Mumsnet has not checked the qualifications of anyone posting here. If you need help urgently or expert advice, please see our domestic violence webguide and/or relationships webguide. Many Mumsnetters experiencing domestic abuse have found this thread helpful: Listen up, everybody

I never would’ve thought this of my sister...

105 replies

MissKittyBeaudelais · 07/06/2019 13:05

My older sister is having an affair with a married man. It’s none of my business, I know but I’d never have imagined she could be such a mug. It’s been going on for 18 months. He says his relationship with his wife is more like brother and sister and that whilst they don’t have a married relationship in terms of sex and love, they get on well and do lots of stuff together. He and my sister worked together many years ago and they met up again and started seeing each other.

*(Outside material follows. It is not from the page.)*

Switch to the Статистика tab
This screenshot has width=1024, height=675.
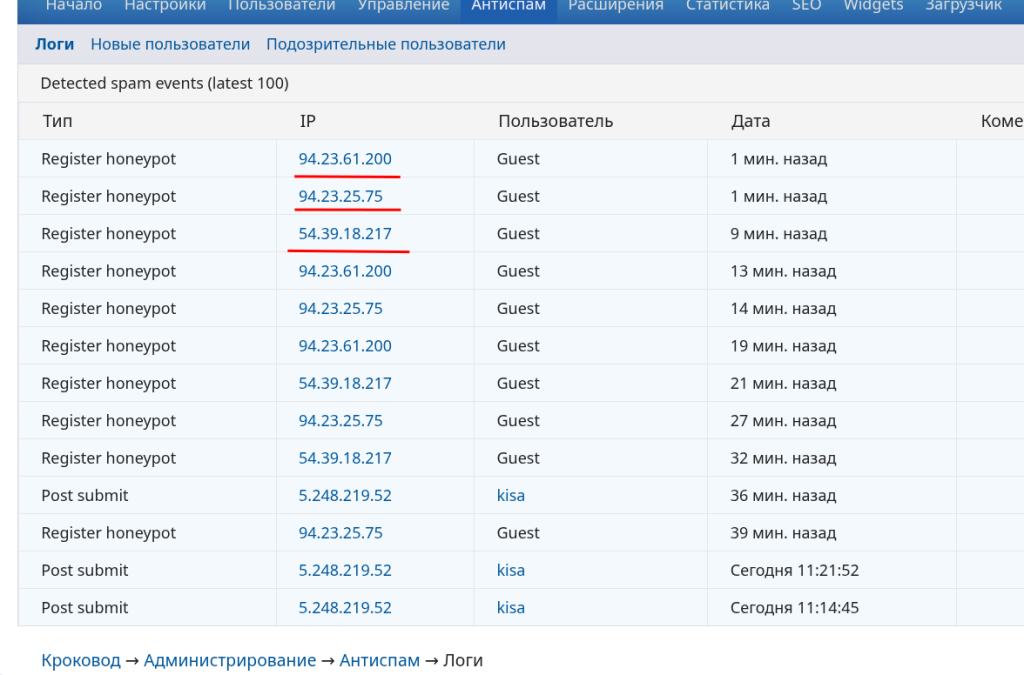pyautogui.click(x=727, y=6)
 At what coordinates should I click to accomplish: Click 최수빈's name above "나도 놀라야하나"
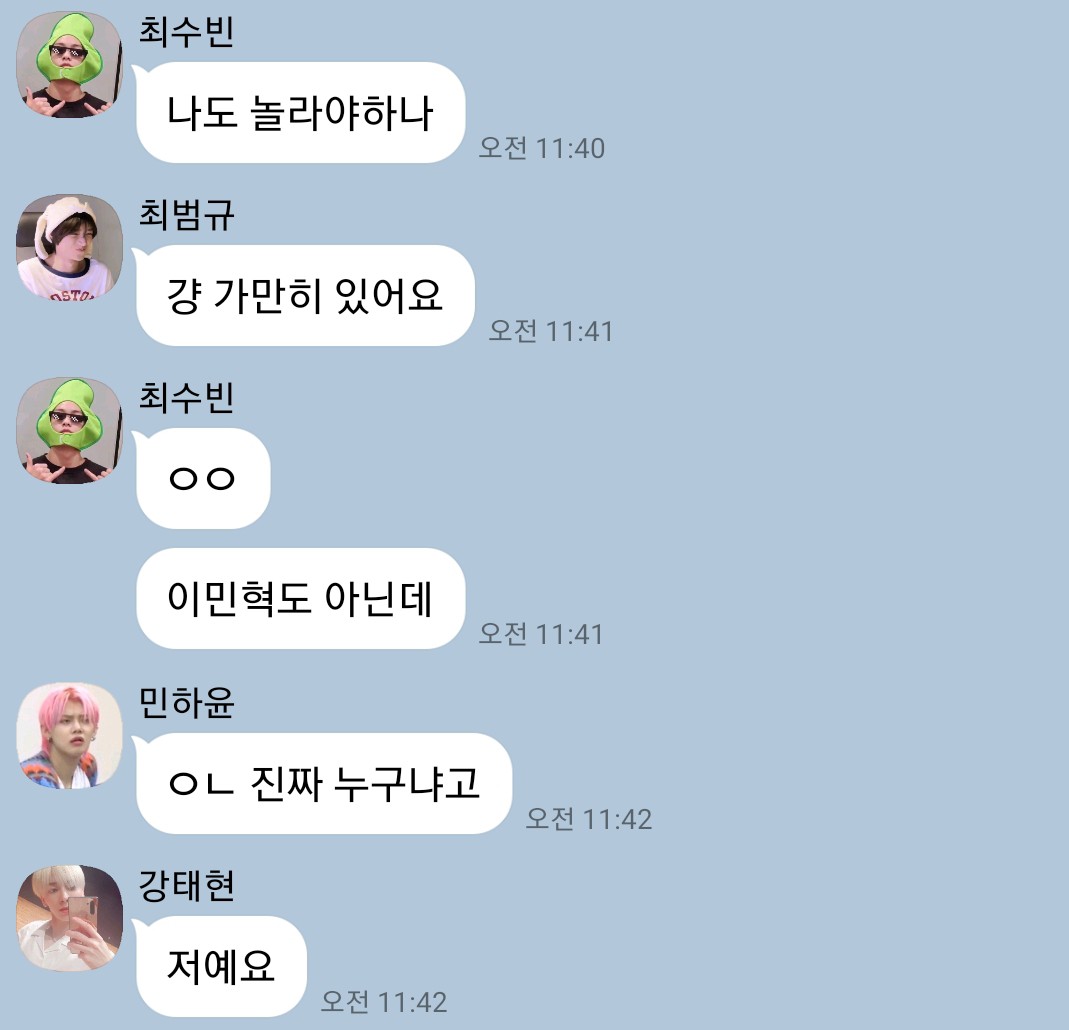pyautogui.click(x=187, y=31)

Thing is, I find it really difficult to talk to her about it, when she wants to discuss stuff or just even says “We’re doing this/that/whatever”. I just think “he’s seeing you when he can fit you in and he’s off to Spain to his holiday home with his wife”. He was leaving his wife this summer but they’ve got a few events planned and he felt he needed to not cause upheaval before those family events. Now, he says he’s can’t leave until his daughter goes to Uni in Sept which is so close to Christmas... etc etc.

I just want my sister to stop this. I haven’t told her so. I feel sorry his his wife/family and of course my sister. I’ve never met him. Sister (obviously) has never met any of his friends etc.

Should I just not say anything? WWYD?

OP posts:
TooManyPuppies · 08/06/2019 21:52

Damn... I guess being a gloating asshole is against guidelines... Be good if this is the start of life unravelling for her. I'd pay to see that shit show.

TooManyPuppies · 08/06/2019 21:53

Must have been a troll after all!

Makes sense. Surely people that stupid don't exist in real life.

Caucho · 08/06/2019 22:28

I would find it a relief if they were a troll as I just couldn’t understand the mentality. Cheating happens but most people either act remorseful and feel guilty or go the other way and say whilst they know it’s bad their partner is x y z so feel partly justified. This person painted their husband as a Saint but then said she didn’t see anything wrong with cheating on him.

These people do exist though even if rare

TooManyPuppies · 08/06/2019 22:50

Yes I have no doubt they exist. Most wouldn't gloat on a public forum though then ask people not to judge!? Even if they justify it they usually know it's morally wrong therefore aren't often seen posting all the details.

Anyone who does do so as that previous poster and honestly thinks there's nothing wrong with it have deep down psychological issues where they genuinely can't distinguish right from wrong and should be seeking help rather than a root.

Ihatehashtags · 09/06/2019 10:48

They’re both as bad as each other. Things aren’t always as they seem. None of us have any idea what his marriage is like. Maybe they are just staying together for the kids but he and his wife both know it’s over. That happens all the time.